Design isn't free. Another aspect of this situation is that when you put more design in today, you increase the overhead of the system. There is more to test, more to understand, more to explain. So every day you don't just pay interest on the money you spent, you also pay a little design tax. With this in mind, the difference in today's investment and tomorrow's investment can be much greater and it is still a good idea to design tomorrow for tomorrow's problems.

As if this weren't enough, the killer is risk. As the Economics of Software Development pointed out, you can't just evaluate the cost of something that happens tomorrow. You also have to evaluate the probability of it happening. Now, I love to guess and be right just as much as anybody, but what I discovered when I started paying attention was that I didn't guess right nearly as often as I thought. Often the fabulous design that I created a year ago had nearly no correct guesses. I had to rework every bit of the design before I was done, sometimes two or three times.

So, the cost of making a design decision today is the cost of making the decision plus the interest we pay on that money plus the inertia it adds to the system. The benefit of making a design decision today is the expected value of the decision being profitably used in the future.

If the cost of today's decision is high, and the probability of its being right is low, and the probability of knowing a better way tomorrow is high, and the cost of putting in the design tomorrow is low, then we can conclude that we should never make a design decision today if we don't need it today. In fact, that is what XP concludes. "Sufficient to the day are the troubles thereof."

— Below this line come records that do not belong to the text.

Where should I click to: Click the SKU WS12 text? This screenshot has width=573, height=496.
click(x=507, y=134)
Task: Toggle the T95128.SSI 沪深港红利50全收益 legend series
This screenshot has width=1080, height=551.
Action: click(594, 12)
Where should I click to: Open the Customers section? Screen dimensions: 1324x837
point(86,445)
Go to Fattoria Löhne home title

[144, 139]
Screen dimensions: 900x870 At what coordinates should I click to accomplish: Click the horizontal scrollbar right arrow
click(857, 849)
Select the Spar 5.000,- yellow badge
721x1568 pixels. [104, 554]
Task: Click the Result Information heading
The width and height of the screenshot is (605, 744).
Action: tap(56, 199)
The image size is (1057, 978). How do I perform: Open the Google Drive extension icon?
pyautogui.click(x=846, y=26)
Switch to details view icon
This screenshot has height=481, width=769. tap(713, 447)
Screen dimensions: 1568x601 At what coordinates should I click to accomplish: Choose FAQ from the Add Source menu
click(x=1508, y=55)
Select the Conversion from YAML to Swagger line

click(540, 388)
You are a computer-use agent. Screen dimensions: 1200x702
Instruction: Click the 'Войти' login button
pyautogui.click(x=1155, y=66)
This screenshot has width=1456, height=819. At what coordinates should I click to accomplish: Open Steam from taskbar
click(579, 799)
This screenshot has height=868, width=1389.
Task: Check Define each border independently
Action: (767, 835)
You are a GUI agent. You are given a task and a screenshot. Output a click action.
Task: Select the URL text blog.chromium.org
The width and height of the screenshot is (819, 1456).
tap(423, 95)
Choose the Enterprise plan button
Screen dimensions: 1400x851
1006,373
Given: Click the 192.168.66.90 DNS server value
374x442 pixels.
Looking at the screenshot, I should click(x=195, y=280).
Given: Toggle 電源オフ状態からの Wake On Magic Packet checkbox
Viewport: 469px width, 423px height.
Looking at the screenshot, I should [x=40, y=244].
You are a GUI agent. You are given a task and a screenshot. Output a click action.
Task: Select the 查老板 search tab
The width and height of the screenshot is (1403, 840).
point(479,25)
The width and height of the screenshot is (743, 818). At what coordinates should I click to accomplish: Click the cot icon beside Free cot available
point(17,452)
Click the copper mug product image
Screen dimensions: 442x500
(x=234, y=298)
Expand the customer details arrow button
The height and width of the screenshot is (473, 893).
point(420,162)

Now, several factors can make the above evaluation null and void. If the cost of making the change tomorrow is very much higher, then we should make the decision today on the off chance that we are right. If the inertia of the design is low enough (for example, you have really, really smart people), then the benefits of just-in-time design are less. If you are a really, really good guesser, then you could go ahead and design everything today. For the rest of us, however, I don't see any alternative to the conclusion that today's design should be done today and tomorrow's design should be done tomorrow.